C’est le cas notamment dans les régions administratives de Kayes, Tombouctou, Gao ou de Kidal dans lesquelles le phénomène de l’esclavage persiste.
Dans la zone de Kayes (ouest), la population majoritaire de la communauté soninké, est hiérarchisée entre dominants dits « nobles » et dominés dits « esclaves » ou « descendants d’esclaves », en violation du principe constitutionnel d’égalité entre les Maliens.
Dans cette partie ouest du territoire malien, considérée comme l’épicentre de ce phénomène, il y a peu de chance que cet arsenal juridique puisse prospérer face à cette réalité aussi complexe que têtue, indique le CNDH malien dans une étude sur « l’esclavage par ascendance au Mali dans la région de Kayes », publié en août 2021.
« Je ne suis pas optimiste », a répondu le socio-anthropologue Fodé Tandjigora quant à la possibilité de mettre fin à la pratique de l’esclavage par ascendance avec sa criminalisation. Pour lui, il faut encourager la dénonciation de ces pratiques par les victimes ou témoins notamment par la mise en place d‘un dispositif de protection contre les représailles.

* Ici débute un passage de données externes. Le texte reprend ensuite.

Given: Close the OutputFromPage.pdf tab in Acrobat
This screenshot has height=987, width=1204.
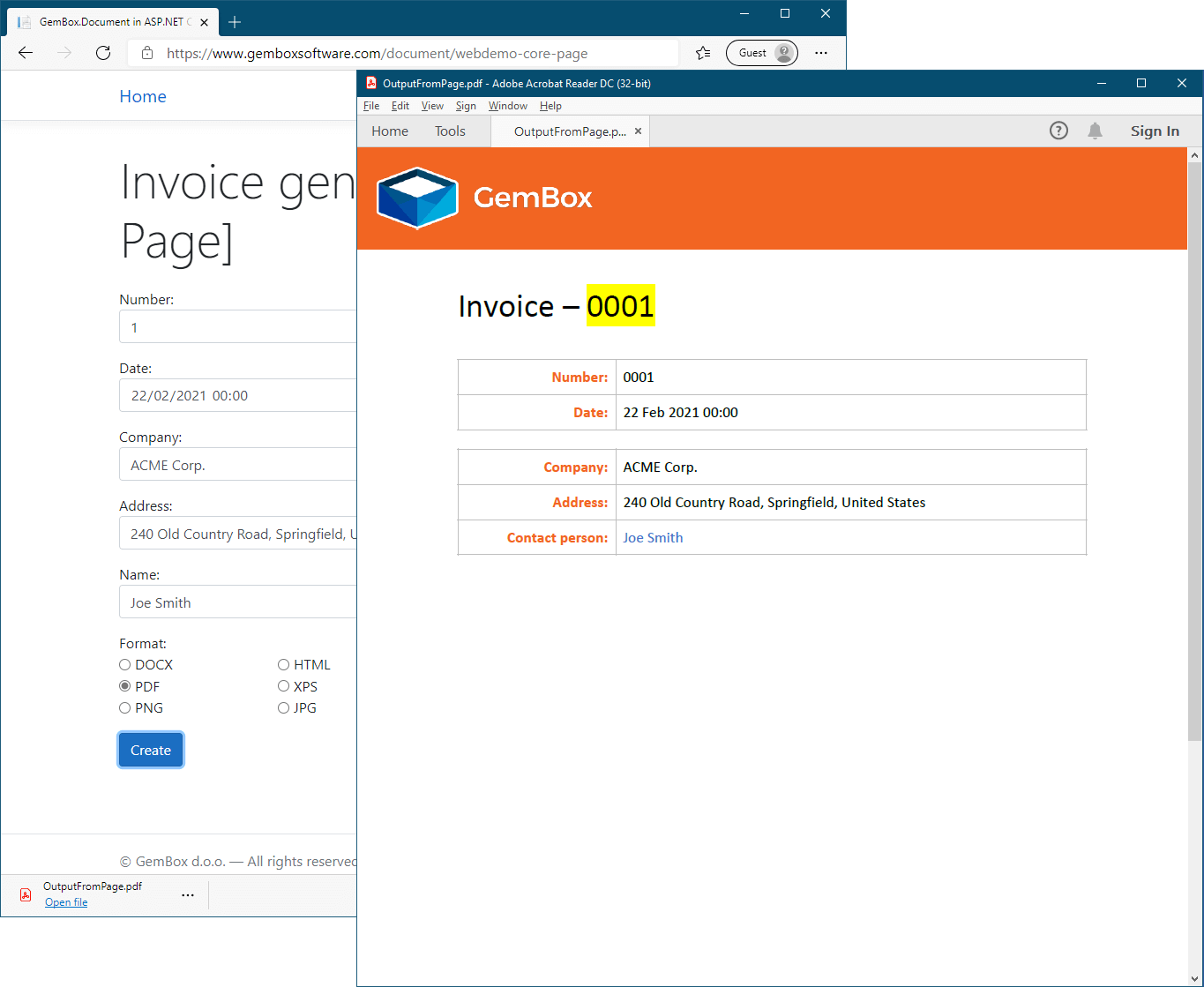Looking at the screenshot, I should coord(638,131).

En parallèle, le dialogue avec les communautés doit être privilégié, estime Dr Tandjigora. Le levier culturel ou coutumier permet « d’éteindre les tensions » et d’éviter un éclatement de violences dans certaines localités. Ce créneau est d’autant plus important qu’il y a des villages qui ont accepté d’affranchir leurs esclaves de manière « symbolique », affirme le socio-anthropologue malien.
Pour Boubacar Ndjim du Mouvement pour la sauvegarde des droits de l’Homme, l’éducation devrait être un levier essentiel pour sensibiliser les jeunes générations à l’égalité, à la dignité humaine et aux droits humains. Cela permettra de faciliter l’acceptation de la législation et son application sur le terrain.
L’autonomisation économique des communautés vulnérables est également un facteur clé d’émancipation des victimes de l’esclavage qui dépendent de structures sociales inégalitaires et discriminatoires, estime le militant anti-esclavagiste.